Gawande, who has been writing and speaking on the problems of the US healthcare system for most of his adult life, has long bemoaned the field’s resistance to innovation. As an influential book author, New Yorker contributor, and public speaker, Gawande has become one of the foremost champions of change in healthcare delivery and policy. His ideas are about to be put to their biggest test yet. In January, three of the biggest and most powerful American companies—the tech juggernaut Amazon, banking giant JPMorgan Chase; and Warren Buffett’s Berkshire Hathaway holding company—announced they were forming a joint healthcare venture; in June, they chose Gawande to run it.
Nearly six months later, almost nothing is known about Gawande’s plan for his second startup, other than that it will seek to provide the combined 1.2 million employees of its three sponsor companies with better healthcare at a lower cost to the employers than exists now. No one involved in the venture is speaking to the press about it. Emails sent to Gawande directly were rerouted to public relations, and attempts to speak to him by phone and in person were similarly forestalled.
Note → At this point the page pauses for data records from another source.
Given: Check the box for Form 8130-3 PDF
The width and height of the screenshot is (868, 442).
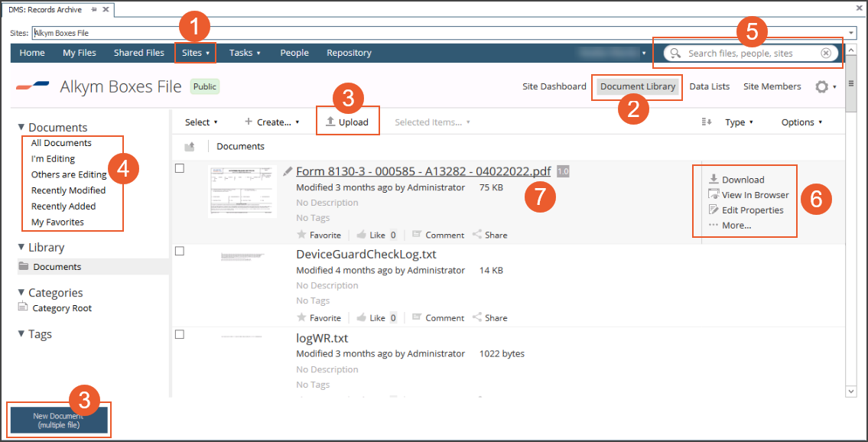Looking at the screenshot, I should [x=180, y=168].
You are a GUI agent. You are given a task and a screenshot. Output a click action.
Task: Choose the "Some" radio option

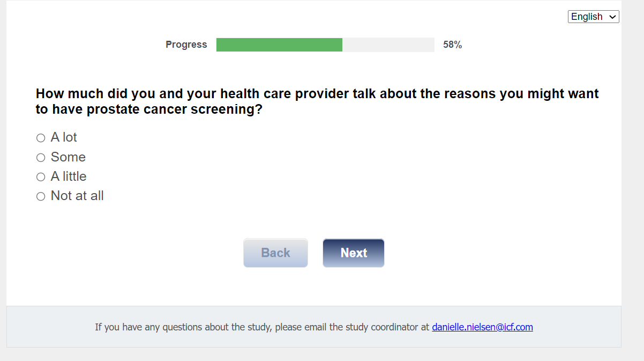[41, 158]
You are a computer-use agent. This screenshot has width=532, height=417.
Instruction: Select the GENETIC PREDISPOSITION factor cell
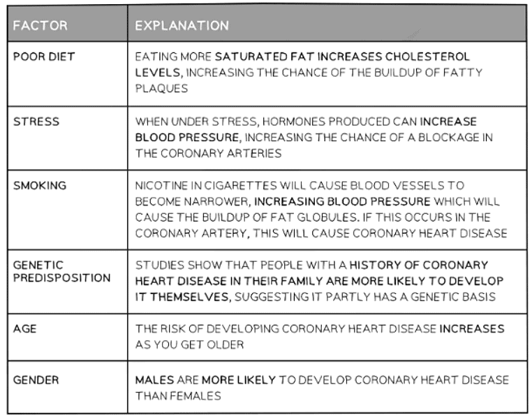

But based on Gawande’s prior work, and on recent trends in employer-sponsored healthcare, it’s not hard to imagine what’s in store for the Amazon/JPM/Berkshire partnership. Despite huge improvements brought on by the 2010 Affordable Care Act, the US still lags far behind other similarly wealthy countries when it comes to healthcare penetration and efficacy. Gawande, who cut his teeth as a member of the Clinton administration’s healthcare reform team, has long been a critic of how care is delivered in the US.
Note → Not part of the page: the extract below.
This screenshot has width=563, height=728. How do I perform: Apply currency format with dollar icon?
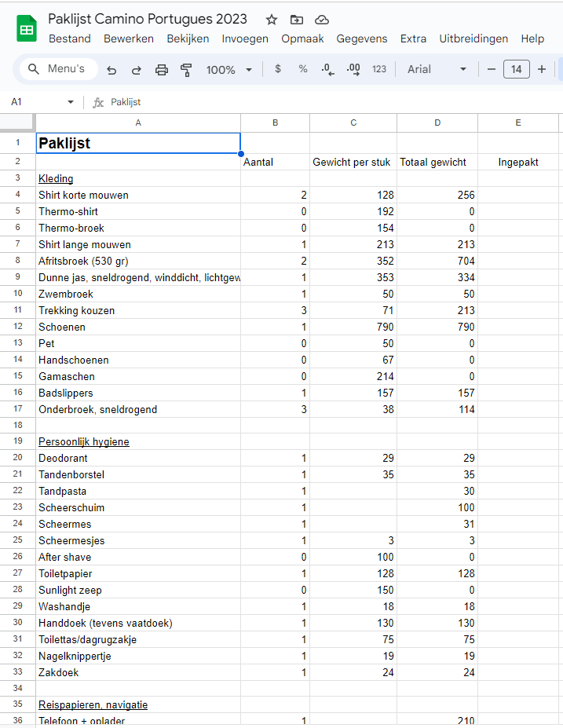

Companies across all sectors, ranging from tech and financial services to retail and manufacturing, have, in the past five years or so, started to tweak their employee health programs to stem the rising costs of healthcare, which impact the bank accounts of both employers and employees. But simultaneously, facing a competitive labor market, more employers are seeing better employee healthcare as a differentiator that can help them recruit and retain the best of the best.
The problem is, the last time employers used healthcare this way, they laid the tracks that led to the very problems with the US system they’re now trying to solve.